Namun saat ini masih dirasakan adanya ketimpangan pembangunan pada beberapa wilayah kecamatan yang dapat dilihat
dari perbedaan tingkat kesejahteraan dan perkembangan ekonomi antar wilayah. Berdasarkan indeks
Williamson dengan data tahun 2005 didapatkan indeks ketimpangan wilayah pembangunan Bogor Barat 0,27, Bogor Tengah 0,23 dan Bogor Timur 0,06. Hal
ini menunjukkan bahwa ketimpangan pembangunan ekonomi pada tiap wilayah pembangunan cukup rendah berarti cukup merata pada tiap wilayah
pembangunan. Namun bila dibandingkan antar wilayah pembangunan,
ketimpangan pembangunan ekonomi di wilayah Bogor Barat lebih tinggi dibandingkan wilayah pembangunan yang lainnya. Jumlah rumah tangga miskin
hasil pendataan BPS tahun 2008 menunjukkan bahwa di Kecamatan Gunung Putri berjumlah 2.773 rumah tangga miskin sedangkan di Kecamatan Leuwiliang
mencapai 11.429 rumah tangga miskin lampiran 1. Ketimpangan pelayanan sosial dasar yang tersedia, seperti pendidikan dan kesehatan juga terjadi antar
wilayah, dari data terlihat jumlah SLTP di Kecamatan Cibinong berjumlah 39 SLTP sementara di Kecamatan Sukajaya hanya ada 3 SLTP. Kondisi yang sama
juga terlihat pada jumlah puskesmas dimana di Kecamatan Cibinong ada 10 puskesmas sementara di Kecamatan Parung dan Tajurhalang hanya ada 2
puskesmas lampiran 3. Bila dilihat dari wilayah pembangunan yang ada terdapat perbedaan
potensi kecamatan dalam satu wilayah pembangunan. Wilayah pembangunan Bogor Barat terdiri dari kecamatan-kecamatan yang berpotensi dalam sektor
pertanian. Sementara untuk wilayah pembangunan Bogor Timur terdiri dari kecamatan kecamatan yang sebagian berpotensi di sektor pertanian dan sebagian
lagi berpotensi pada sektor industri dan untuk Bogor Tengah terdiri dari kecamatan-kecamatan yang sebagian berpotensi pada sektor perdagangan dan
jasa, sebagian lagi berpotensi pada sektor industri. Sumber daya manusia di Kabupaten Bogor persebarannya juga yang tidak
merata antar kecamatan.
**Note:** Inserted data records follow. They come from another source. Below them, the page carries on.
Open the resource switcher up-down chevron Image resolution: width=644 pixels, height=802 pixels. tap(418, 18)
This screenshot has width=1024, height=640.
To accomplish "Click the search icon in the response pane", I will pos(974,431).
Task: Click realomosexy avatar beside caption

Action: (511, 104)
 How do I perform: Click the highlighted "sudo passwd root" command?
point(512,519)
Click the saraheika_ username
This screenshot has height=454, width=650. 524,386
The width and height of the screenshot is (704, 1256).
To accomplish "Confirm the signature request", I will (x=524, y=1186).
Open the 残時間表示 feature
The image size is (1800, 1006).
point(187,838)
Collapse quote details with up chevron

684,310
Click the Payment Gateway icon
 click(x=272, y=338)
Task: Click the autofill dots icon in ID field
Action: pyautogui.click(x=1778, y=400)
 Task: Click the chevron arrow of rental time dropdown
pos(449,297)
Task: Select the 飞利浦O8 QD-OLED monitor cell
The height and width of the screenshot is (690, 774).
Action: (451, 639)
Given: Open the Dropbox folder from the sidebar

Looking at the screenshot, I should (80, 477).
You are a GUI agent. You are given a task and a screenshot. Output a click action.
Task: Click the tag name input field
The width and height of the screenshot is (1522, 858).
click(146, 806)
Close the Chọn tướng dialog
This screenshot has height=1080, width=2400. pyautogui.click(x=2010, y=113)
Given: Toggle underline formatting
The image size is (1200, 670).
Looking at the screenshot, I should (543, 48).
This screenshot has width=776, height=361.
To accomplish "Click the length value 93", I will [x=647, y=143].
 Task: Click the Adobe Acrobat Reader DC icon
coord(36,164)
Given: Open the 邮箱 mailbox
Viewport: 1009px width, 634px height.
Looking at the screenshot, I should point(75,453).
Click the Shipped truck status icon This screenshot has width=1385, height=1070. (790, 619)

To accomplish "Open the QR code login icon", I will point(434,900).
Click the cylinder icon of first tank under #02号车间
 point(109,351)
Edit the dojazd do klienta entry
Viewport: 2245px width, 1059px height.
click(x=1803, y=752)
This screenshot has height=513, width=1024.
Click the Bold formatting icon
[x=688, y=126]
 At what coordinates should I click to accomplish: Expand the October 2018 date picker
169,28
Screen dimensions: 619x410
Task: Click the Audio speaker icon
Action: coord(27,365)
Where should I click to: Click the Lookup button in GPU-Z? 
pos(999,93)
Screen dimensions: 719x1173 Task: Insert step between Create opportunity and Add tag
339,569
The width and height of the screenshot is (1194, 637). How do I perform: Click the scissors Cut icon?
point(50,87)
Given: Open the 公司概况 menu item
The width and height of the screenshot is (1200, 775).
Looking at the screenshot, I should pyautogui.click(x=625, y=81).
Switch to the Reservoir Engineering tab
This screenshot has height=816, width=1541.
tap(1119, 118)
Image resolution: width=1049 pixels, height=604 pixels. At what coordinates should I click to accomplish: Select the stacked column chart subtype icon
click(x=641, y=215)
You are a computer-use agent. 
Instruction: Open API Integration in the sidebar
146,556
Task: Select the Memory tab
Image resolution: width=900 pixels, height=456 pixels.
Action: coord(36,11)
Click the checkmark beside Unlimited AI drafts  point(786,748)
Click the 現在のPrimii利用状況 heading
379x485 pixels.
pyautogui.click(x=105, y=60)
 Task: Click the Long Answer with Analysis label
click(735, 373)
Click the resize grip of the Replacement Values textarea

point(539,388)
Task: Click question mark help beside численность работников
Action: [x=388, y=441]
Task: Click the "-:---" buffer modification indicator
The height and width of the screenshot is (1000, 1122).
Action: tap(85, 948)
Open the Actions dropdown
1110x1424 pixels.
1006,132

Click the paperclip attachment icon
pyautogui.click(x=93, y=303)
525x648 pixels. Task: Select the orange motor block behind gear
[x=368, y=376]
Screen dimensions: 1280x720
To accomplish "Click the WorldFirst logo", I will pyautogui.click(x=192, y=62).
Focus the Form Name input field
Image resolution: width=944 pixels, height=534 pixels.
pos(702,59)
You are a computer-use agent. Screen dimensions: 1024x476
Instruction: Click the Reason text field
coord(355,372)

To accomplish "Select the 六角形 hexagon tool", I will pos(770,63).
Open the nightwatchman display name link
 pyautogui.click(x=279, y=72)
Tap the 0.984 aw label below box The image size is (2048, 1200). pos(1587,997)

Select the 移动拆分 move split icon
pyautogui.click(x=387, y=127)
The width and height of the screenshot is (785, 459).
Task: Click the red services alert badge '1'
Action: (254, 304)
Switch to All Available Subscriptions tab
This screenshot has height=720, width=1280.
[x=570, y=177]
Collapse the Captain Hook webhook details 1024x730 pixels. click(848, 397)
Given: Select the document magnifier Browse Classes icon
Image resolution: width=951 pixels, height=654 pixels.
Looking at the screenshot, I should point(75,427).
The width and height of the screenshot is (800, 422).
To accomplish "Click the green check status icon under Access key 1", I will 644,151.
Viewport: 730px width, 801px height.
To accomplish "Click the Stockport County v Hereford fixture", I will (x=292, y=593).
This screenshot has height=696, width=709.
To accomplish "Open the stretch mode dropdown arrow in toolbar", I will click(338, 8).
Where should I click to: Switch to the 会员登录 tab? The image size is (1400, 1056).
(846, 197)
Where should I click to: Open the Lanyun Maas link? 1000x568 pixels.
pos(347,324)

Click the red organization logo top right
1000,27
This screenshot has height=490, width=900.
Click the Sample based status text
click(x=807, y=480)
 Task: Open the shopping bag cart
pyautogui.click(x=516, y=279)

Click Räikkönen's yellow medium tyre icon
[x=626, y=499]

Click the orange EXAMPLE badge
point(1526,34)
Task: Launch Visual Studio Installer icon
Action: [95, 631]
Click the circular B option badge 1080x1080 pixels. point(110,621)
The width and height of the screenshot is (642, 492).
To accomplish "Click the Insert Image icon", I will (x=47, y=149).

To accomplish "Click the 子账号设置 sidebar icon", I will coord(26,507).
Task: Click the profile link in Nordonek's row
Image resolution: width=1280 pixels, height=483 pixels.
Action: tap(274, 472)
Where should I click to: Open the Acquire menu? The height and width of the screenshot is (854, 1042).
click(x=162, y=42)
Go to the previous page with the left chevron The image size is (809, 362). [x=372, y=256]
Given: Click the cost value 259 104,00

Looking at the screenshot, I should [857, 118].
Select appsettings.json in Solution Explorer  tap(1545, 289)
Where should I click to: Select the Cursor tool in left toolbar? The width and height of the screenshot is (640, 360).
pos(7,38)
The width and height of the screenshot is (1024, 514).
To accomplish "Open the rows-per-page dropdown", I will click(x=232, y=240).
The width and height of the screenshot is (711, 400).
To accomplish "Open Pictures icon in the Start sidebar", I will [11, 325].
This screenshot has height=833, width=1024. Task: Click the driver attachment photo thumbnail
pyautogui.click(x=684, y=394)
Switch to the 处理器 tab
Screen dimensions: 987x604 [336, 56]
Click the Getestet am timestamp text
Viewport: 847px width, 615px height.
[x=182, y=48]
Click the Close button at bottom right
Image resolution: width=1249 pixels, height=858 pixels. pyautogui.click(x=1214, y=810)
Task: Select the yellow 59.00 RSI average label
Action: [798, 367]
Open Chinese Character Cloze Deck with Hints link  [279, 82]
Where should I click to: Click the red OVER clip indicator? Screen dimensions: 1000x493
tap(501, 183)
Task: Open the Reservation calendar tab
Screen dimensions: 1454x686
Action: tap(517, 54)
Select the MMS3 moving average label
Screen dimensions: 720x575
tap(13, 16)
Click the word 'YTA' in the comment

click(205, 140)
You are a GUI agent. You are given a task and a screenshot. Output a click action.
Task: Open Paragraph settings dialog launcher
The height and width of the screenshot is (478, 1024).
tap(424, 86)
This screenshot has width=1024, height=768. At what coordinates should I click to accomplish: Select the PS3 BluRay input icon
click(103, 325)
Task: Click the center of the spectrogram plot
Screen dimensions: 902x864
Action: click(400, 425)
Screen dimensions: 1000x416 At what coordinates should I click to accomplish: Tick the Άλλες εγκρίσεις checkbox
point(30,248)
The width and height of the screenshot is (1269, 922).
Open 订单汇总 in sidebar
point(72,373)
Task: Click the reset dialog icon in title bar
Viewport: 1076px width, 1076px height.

Hal ini ditandai dengan kepadatan penduduk yang berbeda cukup tinggi yaitu di atas 5.000 jiwa per kilometer persegi di Kecamatan
Ciomas, Bojonggede dan Cibinong serta terendah di Kecamatan Tanjungsari dan
Jasinga yang kepadatannya kurang dari 500 jiwa per kilometer persegi. Banyak faktor yang menyebabkan persebaran penduduk ini tidak merata. Salah satunya
adalah keterkaitan manusia dengan lingkungan hidup yang ditempatinya, baik lingkungan fisik, sosial dan komponen keluarga, tetangga, organisasi sosial, serta
lingkungan budaya. Semua komponen ini amat berpengaruh dalam penyebaran penduduk dan pergerakan manusia untuk mencapai tujuan hidup yang
diidealkannya. Pengaruh potensi sosial ekonomi pada setiap kecamatan juga sangat berperan dalam mewujudkan terjadinya ketidakmerataan persebaran
penduduk. Bila ditelaah lebih lanjut kecamatan yang kepadatannya kurang dari 500
jiwa per kilometer persegi adalah kecamatan yang sebagian besar wilayahnya adalah daerah pertanian dan perkebunan. Pembangunan sarana dan prasarana
sosial ekonomi di daerah yang berpotensi pertanian ini masih dirasakan kurang memadai. Sementara di kecamatan yang padat penduduknya sarana dan prasarana
sosial ekonomi yang sebenarnya sudah memadai masih terus bertambah jumlahnya misalnya jumlah sarana kesehatan dan jumlah sarana perdagangan.
Tentunya akan sangat berarti bila dalam merencanakan pembangunan terlebih dahulu mengetahui potensi wilayah dan sarana prasarana sosial ekonomi antar
kecamatan. Pembangunan yang dilaksanakan diharapkan lebih terarah sehingga merangsang
terciptanya pembangunan
yang berkelanjutan
sustainable development. Untuk itu perlu dibuat suatu pengelompokkan wilayah kecamatan
yang memiliki kesamaan potensi wilayah dan sarana prasarana sosial ekonomi
sebagai suatu alternatif bagi pemerintah daerah dalam merumuskan kebijakan pembangunan.